Enlarger: How Does a Pantograph (a Machine Used To Change the Size of Drawings) Work?

Author: Janice VanCleave


How does a pantograph (a machine used to change the size of drawings) work?


  • scissors
  • ruler
  • cardboard box at least 2 feet (60 cm) wide and 2 feet (60 cm) high
  • adult helper
  • nail (10-penny)
  • 5 paper brads (round paper fasteners)
  • 2 marking pens
  • thumbtacks
  • large sheets of unlined paper (butcher paper)


  1. Cut the following pieces from the cardboard box:
  2. Enlarger

    • two strips, labeled #1 and #2, each measuring 2 inches × 18 inches (5 cm × 45 cm).
    • two smaller strips, labeled #3 and #4, each measuring 2 inches × 10 inches (5 cm × 25 cm).
    • one 2-foot × 2-foot (60-cm × 60-cm) square.
  3. Position the four strips on the cardboard square, as indicated in the diagram.
  4. Ask an adult to use the nail to make holes in each piece of cardboard at positions A through F, as shown on the diagram.

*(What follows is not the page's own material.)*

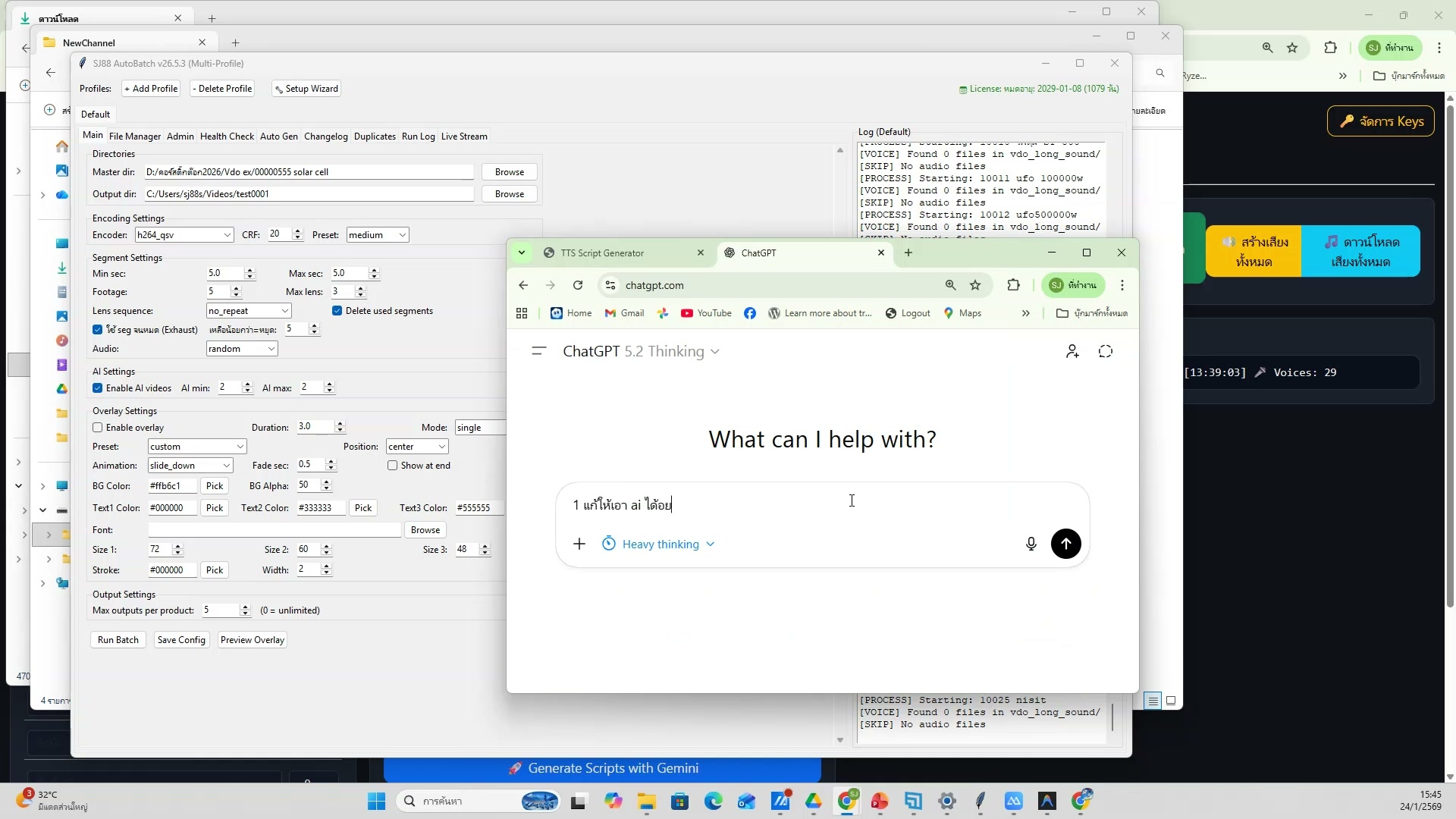Viewport: 1456px width, 819px height.
Task: Click the add people icon in ChatGPT
Action: pyautogui.click(x=1072, y=351)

NOTE: C is the only one made through the cardboard square.
  5. Use paper brads to secure the paper strips together at positions D, E, and F.
  6. Use a paper brad to secure the paper strips to the cardboard square at position C.
  7. Place marking pens through holes A and B.
  8. Use thumbtacks to secure a piece of paper to the cardboard square under the pens.
  9. Hold pen B and draw a square.
  10. Compare the size of the square drawn by both pens.


The square drawn by pen A is larger than that drawn by pen B.

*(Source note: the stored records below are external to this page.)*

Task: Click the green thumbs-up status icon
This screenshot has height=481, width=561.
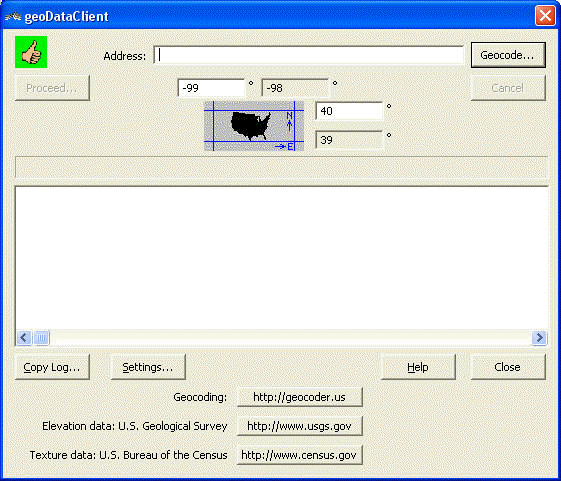Action: (31, 52)
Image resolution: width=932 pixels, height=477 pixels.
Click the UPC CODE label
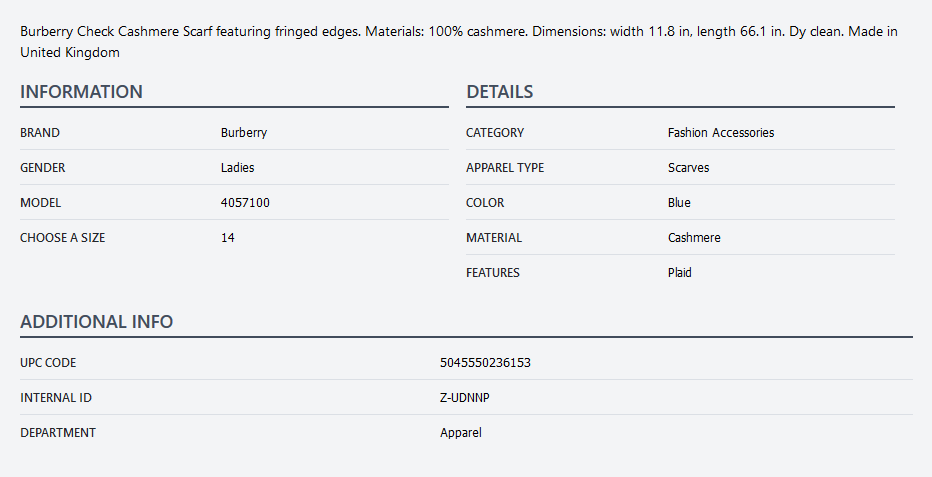pyautogui.click(x=48, y=363)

A pantograph, which is used to change the size of drawings, is a compound machine made up of levers. The length of a lever and the position of its fulcrum change the distance that the end of the lever moves; the end farther from the fulcrum moves a greater distance. Strips #1 and #2 are levers with the fulcrum at points E and D. Pen A is farther from its fulcrum than is pen B; thus, pen A is moved a greater distance.

Let's Explore

  1. Can a reduced-scale drawing be made? Repeat the experiment using pen A to make the original drawing. Repeat the experiment again, this time placing pen A in a hole made between holes E and F. Science Fair Hint: As part of a display, show photographs of the pantographs used in each experiment, and display with the diagrams.
  2. Would changing the position of the connecting piece affect the results? Repeat the original experiment, moving connection F closer to connection E. Then repeat the experiment again, this time moving connection F farther from connection E.


Show Time!

  1. Create your own pantograph. The example diagram gives you an additional design to construct Place pens at different positions.
  2. A machine that makes circles can further demonstrate that the end farther from the fulcrum moves a great distance. Construct the drawing machine by cutting a 2-inch × 12-inch (5-cm × 30-cm) strip of cardboard. Use a marker to make a dot near one end of the strip. This will be the starting point With a ruler and a marking pen, mark and label dots every 2 inches (5 cm) from the starting point (see diagram). Ask an adult to use a nail to make holes through each dot. Place the cardboard strip in the center of a sheet of paper. Stand a pencil in the hole at the starting point, with the eraser touching the paper, and hold this pencil steady. To make a circle with a 10-inch (25- cm) diameter, place a second pencil in the hole labeled 10 inches (25 cm). Move this pencil around with its point pressed against the paper until a complete circle is drawn. Repeat, placing the pencil in different holes to increase the size of the circle.

Check It Out!

Christopher Scholes invented the first practical typewriter in 1867. This machine has a series of levers that change a small movement (pressing your fingertip on a key at one end of the lever) into a larger movement (the other end of the lever goes up and strikes the image of a raised letter onto a piece of paper). Find out more about the connection of the levers in this machine, and display simple diagrams of the connecting levers.